→ TASK ITEM
For the material that follows, state how many lines contain the word "will", and add nothing.

→ GIVEN DATA
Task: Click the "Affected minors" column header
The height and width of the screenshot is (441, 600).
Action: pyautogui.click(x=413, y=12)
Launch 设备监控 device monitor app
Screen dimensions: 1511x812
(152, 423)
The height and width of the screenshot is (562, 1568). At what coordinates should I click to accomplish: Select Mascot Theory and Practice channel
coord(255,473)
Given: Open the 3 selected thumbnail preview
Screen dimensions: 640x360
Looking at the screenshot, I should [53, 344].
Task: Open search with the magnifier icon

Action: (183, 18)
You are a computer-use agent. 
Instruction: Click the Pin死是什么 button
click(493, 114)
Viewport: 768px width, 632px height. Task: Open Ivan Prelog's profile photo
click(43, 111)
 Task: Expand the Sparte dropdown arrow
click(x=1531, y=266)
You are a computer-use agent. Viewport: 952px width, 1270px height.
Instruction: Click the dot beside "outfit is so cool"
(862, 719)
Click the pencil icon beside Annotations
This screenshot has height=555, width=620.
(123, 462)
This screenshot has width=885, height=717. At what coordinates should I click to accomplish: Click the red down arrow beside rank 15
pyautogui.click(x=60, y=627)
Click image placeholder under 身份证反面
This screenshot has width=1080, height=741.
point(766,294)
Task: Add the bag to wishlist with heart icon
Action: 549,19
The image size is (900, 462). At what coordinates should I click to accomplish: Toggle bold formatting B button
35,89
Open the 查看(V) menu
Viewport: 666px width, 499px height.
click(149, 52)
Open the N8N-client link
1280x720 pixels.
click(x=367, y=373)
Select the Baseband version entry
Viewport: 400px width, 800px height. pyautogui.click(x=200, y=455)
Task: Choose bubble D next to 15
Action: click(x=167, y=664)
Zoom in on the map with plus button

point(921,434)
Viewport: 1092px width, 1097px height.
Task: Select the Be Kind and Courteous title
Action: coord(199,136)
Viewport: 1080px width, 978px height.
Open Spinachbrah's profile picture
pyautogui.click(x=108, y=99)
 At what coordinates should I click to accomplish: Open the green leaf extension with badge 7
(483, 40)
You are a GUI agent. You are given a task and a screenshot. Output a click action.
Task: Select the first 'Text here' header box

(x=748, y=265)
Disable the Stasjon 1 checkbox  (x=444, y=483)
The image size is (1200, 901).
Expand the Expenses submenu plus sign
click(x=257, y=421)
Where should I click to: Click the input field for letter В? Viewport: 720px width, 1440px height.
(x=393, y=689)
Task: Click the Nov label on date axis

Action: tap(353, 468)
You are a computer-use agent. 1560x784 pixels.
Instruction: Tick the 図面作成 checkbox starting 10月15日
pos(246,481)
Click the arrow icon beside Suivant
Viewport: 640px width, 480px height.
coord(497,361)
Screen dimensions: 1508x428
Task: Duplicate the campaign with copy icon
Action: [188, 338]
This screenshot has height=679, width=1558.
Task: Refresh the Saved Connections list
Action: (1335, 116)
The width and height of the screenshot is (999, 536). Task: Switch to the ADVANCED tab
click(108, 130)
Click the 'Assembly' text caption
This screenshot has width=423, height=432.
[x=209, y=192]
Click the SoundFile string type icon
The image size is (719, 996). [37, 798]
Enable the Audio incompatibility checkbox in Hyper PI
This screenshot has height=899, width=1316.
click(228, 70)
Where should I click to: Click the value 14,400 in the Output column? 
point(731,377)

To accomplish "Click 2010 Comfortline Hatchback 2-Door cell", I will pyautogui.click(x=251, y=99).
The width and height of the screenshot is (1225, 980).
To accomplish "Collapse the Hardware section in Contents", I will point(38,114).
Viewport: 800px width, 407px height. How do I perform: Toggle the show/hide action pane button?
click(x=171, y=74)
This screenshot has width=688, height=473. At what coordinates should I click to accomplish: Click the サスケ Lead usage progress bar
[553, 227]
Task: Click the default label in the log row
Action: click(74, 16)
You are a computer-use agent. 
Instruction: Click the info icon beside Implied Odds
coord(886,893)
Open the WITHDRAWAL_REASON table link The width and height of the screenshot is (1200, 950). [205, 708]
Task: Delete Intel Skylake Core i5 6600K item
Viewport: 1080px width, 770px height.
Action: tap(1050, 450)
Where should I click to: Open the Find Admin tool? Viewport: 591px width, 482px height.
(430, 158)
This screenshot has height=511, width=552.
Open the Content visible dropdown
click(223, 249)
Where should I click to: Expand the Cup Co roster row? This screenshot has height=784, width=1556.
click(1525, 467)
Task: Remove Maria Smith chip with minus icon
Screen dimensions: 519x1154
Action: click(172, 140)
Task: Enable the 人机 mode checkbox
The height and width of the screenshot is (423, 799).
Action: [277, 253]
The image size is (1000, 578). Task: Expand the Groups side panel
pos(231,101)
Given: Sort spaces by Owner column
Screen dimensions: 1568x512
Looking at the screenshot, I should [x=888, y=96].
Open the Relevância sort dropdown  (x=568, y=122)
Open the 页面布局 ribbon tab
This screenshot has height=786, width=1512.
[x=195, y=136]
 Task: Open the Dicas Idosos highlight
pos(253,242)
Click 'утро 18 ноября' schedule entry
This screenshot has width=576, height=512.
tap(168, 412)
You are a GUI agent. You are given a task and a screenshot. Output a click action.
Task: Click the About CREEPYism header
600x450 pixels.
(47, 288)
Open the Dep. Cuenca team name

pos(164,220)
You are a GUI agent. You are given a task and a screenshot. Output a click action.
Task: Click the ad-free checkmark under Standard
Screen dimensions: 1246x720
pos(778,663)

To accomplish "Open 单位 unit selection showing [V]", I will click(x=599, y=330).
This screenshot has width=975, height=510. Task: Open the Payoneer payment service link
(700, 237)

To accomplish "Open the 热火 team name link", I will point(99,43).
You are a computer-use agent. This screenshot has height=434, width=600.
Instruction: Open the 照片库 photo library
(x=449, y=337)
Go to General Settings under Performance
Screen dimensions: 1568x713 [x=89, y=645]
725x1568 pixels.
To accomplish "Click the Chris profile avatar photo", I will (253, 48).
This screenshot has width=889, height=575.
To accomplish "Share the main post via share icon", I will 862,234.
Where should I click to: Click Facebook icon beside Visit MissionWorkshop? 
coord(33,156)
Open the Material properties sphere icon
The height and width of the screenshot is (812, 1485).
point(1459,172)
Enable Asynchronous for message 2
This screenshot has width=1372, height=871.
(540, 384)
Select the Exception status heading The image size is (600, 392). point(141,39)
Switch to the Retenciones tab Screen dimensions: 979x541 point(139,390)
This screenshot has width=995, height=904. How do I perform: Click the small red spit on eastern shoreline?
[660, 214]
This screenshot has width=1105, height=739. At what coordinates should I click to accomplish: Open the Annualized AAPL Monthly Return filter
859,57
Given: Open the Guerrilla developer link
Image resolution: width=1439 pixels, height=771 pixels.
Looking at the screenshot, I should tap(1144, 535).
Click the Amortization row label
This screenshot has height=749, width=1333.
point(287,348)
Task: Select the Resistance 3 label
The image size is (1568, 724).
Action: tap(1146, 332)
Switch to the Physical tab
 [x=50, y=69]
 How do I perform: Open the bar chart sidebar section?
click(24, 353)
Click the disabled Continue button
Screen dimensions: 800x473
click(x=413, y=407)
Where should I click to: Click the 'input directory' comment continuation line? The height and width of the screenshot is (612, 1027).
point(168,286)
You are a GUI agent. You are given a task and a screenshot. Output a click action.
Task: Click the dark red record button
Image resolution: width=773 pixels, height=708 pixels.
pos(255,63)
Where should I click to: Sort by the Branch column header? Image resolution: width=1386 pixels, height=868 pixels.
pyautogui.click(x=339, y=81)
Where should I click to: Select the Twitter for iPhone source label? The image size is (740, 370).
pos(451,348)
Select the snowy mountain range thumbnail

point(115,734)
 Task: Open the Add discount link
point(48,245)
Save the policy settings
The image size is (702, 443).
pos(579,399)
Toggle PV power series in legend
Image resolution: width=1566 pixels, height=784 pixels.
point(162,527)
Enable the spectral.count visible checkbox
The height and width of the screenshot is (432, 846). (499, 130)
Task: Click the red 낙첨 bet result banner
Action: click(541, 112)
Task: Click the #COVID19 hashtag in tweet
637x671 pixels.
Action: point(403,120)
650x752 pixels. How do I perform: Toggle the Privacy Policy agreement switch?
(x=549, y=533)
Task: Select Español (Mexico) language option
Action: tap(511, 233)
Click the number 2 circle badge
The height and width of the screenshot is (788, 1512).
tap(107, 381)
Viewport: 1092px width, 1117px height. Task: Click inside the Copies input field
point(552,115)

→ RESULT OF THIS EXERCISE
6